● **Directive**:
Quote the rows from the line containing "Open the reaction icons beside 740" up to and including the line containing "(x=693, y=826)", keeping each line unchanged and leaving the pictures out.

● **Data supplied**:
[start]
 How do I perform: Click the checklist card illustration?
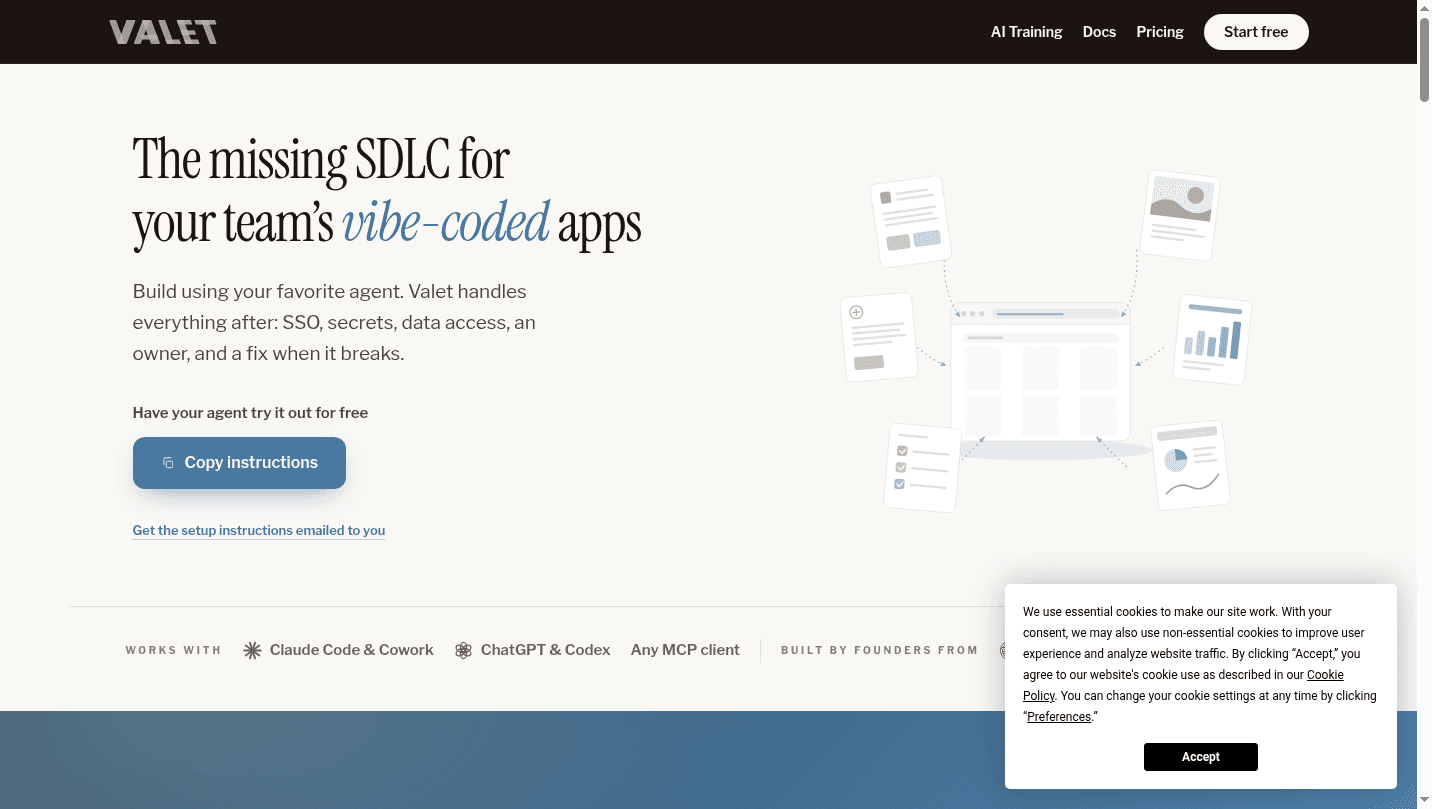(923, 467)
[end]
[start]
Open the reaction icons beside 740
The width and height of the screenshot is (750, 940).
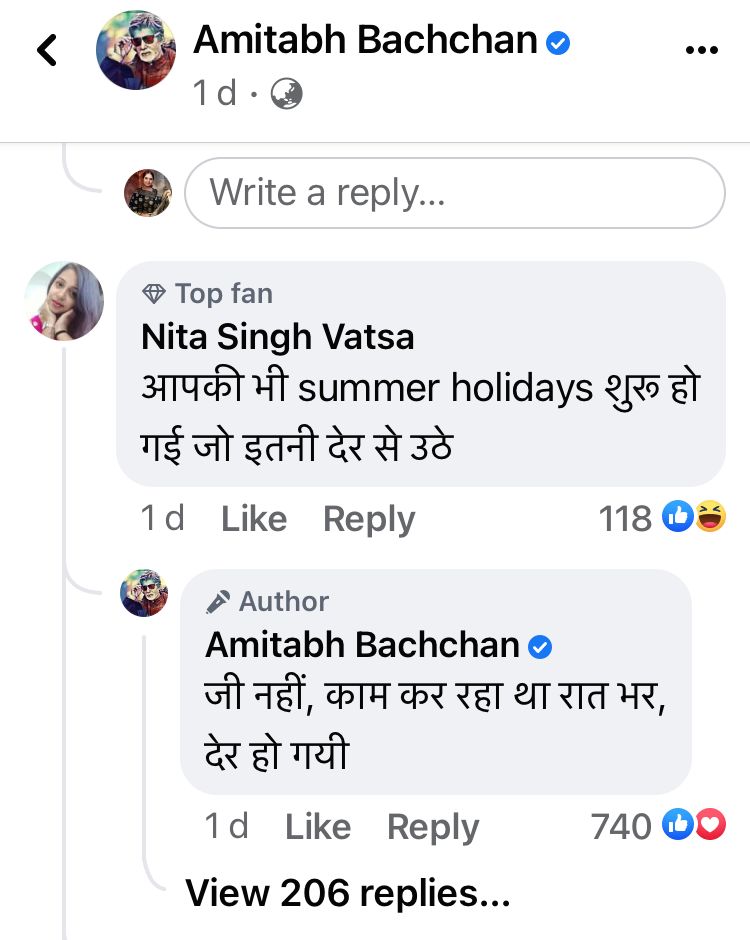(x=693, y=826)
[end]
● **Solution**:
Open the reaction icons beside 740
The width and height of the screenshot is (750, 940).
(x=693, y=826)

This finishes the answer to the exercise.